Georgetown Tree Giveaway
This year I am renting a house in Georgetown. It is the first time that I’ve lived in this kind of housing situation and while there are many things I love about it, I can’t help but be salty about how my yard is completely bereft of trees. My car sits parked in front of my lovely home and has absolutely no shade to keep it from heating up like a large, black, car shaped oven. So when I heard from one of my editors that Georgetown Parks and Recreation was going to be giving away free trees, I jumped at the opportunity and filled out the interest forms right there at the meeting. This was my first mistake.
Maybe I should have talked to my roommates before signing up to get a free tree. Maybe I should have considered what I would do with it since, as I said, I’m renting the house. I wouldn’t have consulted with my parents about getting a tree, because honestly, I didn’t want their opinion either way. When I told my friends, the reactions were not surprising, “Oh that’s kinda weird, but cool I guess,” and “Sure, go crazy, get a free tree!” were the responses of choice. I mean, who wouldn’t want a free pecan tree for their shadeless yard? Do you know how expensive pecans are at H.E.B?
It didn’t take long for me to start having doubts. I mean, really, what did I think I was going to do with a tree, especially knowing I might move to an apartment somewhere cool, like Austin, next year. A tree is a pretty long-term commitment. Okay, so the tree was probably going to be just a sapling, right? And I can keep it in increasingly large (but not too large) pots until I have somewhere semi-permanent to plant it. Surely I’ll have a few years before it gets unmanageably huge. Wrong.

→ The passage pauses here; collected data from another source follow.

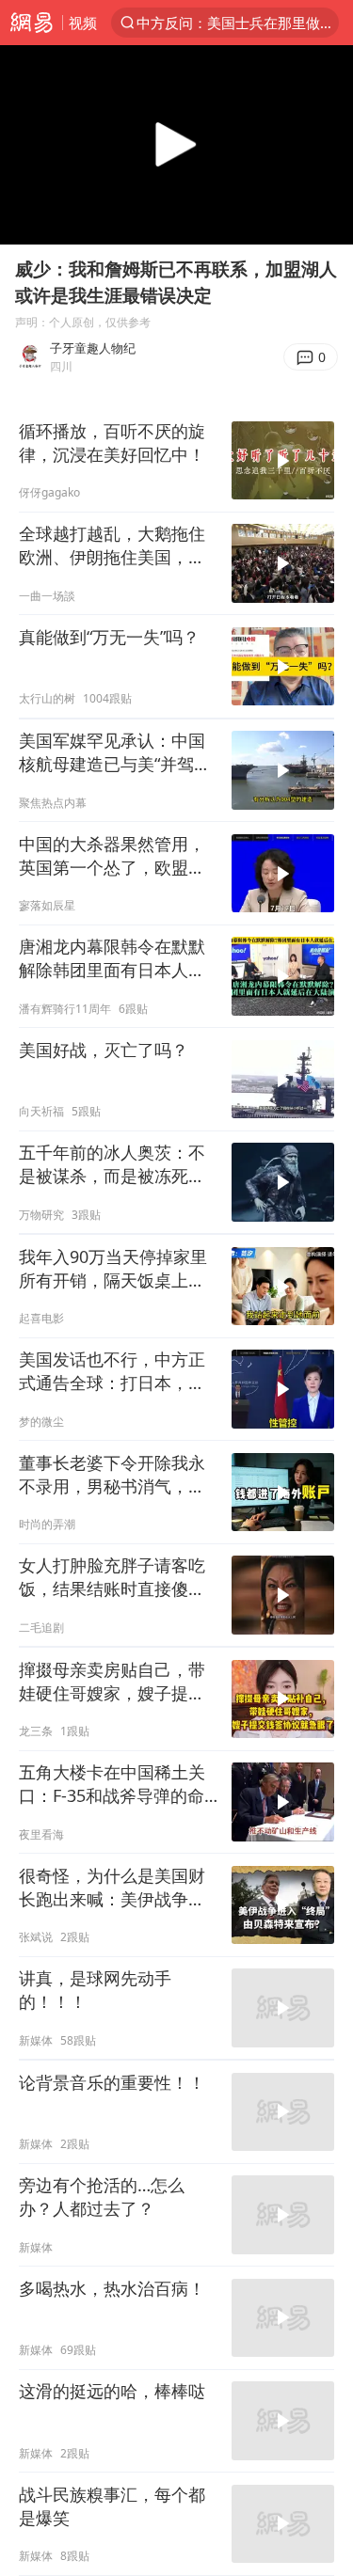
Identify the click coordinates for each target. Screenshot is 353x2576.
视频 (83, 22)
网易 (31, 22)
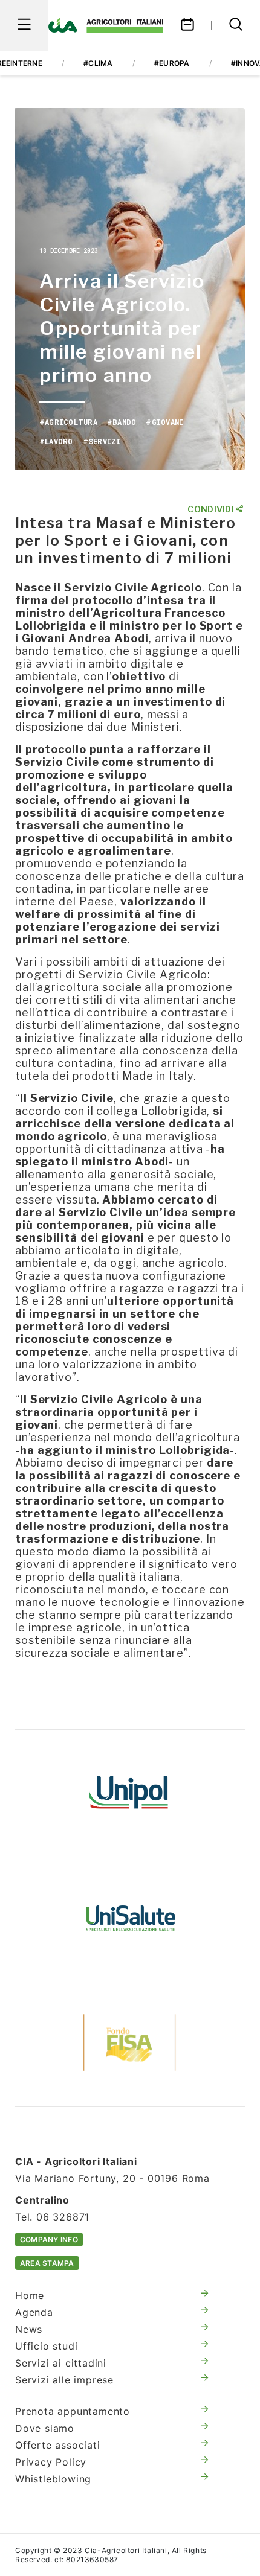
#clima (97, 63)
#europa (172, 63)
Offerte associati (57, 2445)
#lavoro (56, 441)
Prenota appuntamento (72, 2411)
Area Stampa (47, 2263)
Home (29, 2295)
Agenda (34, 2312)
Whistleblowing (53, 2479)
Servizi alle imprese (64, 2380)
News (28, 2329)
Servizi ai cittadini (60, 2363)
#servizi (102, 441)
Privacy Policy (50, 2462)
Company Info (49, 2239)
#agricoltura (68, 422)
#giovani (164, 422)
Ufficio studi (46, 2346)
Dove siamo (44, 2428)
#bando (121, 422)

This year will be Georgetown’s 3rd annual tree giveaway for Arbor Day and I couldn’t be more supportive. Tree giveaways and planting events have become quite popular over the years. Organizations like the National Wildlife Federation encourages people to host events like these because trees are such a vital part of our ecosystem. Arbor Day was created to help raise awareness about the importance of trees and the day is typically celebrated by planting a tree. While Arbor Day was founded on April 10, 1872, Texas chooses to celebrate the day on the first Friday of November.
I received my confirmation email today. The Georgetown Parks and Recreation congratulated me on qualifying for a free tree and also gave me the information about how and where I need to go to take advantage of this incredible opportunity. 400 trees were made available for this event and they have all been reserved. I can pick up my pecan tree at 8:30 A.M. on November 2nd. I should bring a large car or pickup truck to transport my 5 foot tall tree. 5 feet tall. That tree is almost as tall as I am. I don’t know where I’m going to keep a person sized tree. At least my car will have some shade this fall. If you feel so compelled to follow in my footsteps next year or have other nefarious plans involving free trees, check out Georgetown’s parks and recreation website next September. There’s no confirmation yet that they will be hosting the event again, but I hope you’ll agree it’s worth checking back in just in case.